Sekedar menyukuri nikmat hidup (usia) dan mengisinya dengan acara yang sederhana dan bernuansa sosial sebenarnya tidak ada masalah. Sebaliknya, berfoya-foya penuh kemubaziran hingga menimbulkan kecemburuan sosial jelas tidak diinginkan. Sebab esensi paling bijak dari memperingati hari lahir itu adalah sebagai moment introspeksi diri (muhasabah) atas amal baik apa yang belum maksimal dilakukan. Merenung tentang amal buruk apa yang mesti dihentikan untuk tidak diulangi kembali di masa yang akan datang. Sembari mengisi sisa-sisa usia yang masih Tuhan berikan dengan memperbanyak dan meningkatkan kualitas kebajikan.
Itu sejatinya, kalaupun mengadakan ritual acara memperingati hari lahir. Tujuannya tidak lebih dari batasan tersebut, sehingga setting protokulernya pun diatur sedemikian rupa yang tidak menimbulkankesan menyimpang dari tujuan sebuah perenungan (tazkirah). Ini dalam konteks memperingati hari lahir kita sendiri. Nah, bagaimana kalau memperingati hari lahir orang lain? Seperti memperingati hari lahir (baca: maulid) Nabi Muhammad saw?

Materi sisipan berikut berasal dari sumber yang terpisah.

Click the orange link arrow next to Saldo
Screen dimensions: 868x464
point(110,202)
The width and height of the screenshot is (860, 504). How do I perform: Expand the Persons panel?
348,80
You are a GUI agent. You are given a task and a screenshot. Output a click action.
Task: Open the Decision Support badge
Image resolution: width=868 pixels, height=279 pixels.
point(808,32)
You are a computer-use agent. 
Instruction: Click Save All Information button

Memperingati hari kelahiran apa pun, menurut saya, tujuannya sama dengan menimal dalam dua prinsip. Pertama, sederhana, tidak mubazzir. Kedua, menyentuh substansi (tujuan yang benar). Nah, bagaimana jika kita kaitan dengan perilaku umat Islam sekarang ketika memperingati maulid Nabi? Apakah telah memenuhi dua kriteria itu?

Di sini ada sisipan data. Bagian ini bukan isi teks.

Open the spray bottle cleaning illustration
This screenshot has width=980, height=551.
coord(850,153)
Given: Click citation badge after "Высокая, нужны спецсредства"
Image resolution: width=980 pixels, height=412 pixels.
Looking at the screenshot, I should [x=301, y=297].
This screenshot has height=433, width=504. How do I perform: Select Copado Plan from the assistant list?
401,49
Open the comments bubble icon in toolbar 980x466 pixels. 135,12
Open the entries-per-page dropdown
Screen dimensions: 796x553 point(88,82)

Sejujurnya, mari lihat saja di sekitar kita dalam hari-hari ke depan in, ada empat bulan berturut-turut dalam penanggalan tahun hijriyah (Rabi‘ul Awwal, Rabi‘ul Tsani, Jumadil Awwal dan Jumadil Tsani) yang mayoritas umat Islam menjadikan sebagai momen untuk memeriahkan hari lahir Nabi. Sepanjang empat bulan ini kita bisa menemukan beragam corak tentang bagaimana perilaku umat Islam dalam memperingati hari kelahiran Nabi Muhammad saw yang menurut sejarah, jatuh pada 12 Rabi‘ul Awwal itu.
Pada umumnya, kita sependapat bahwa kesan sederhana dan memperioritaskan bidikan pada tujuan hakiki sulit ditemukan. Yang dominan justru serimonialnya atau kenduri makan-makan belaka. Sementara esensi berupa mengapresiasikan akhlak Nabi sebagai acuan hidup bagi kita umatnya, secara simultan dan utuh masih jauh dari kenyataan.Ironinya keadaan itu terus saja berlaku saban tahun sepanjang hidup ini. Terus berulang tanpa sesekali mengarah kepada inti tujuan yang mumpuni dan lebih merahmati.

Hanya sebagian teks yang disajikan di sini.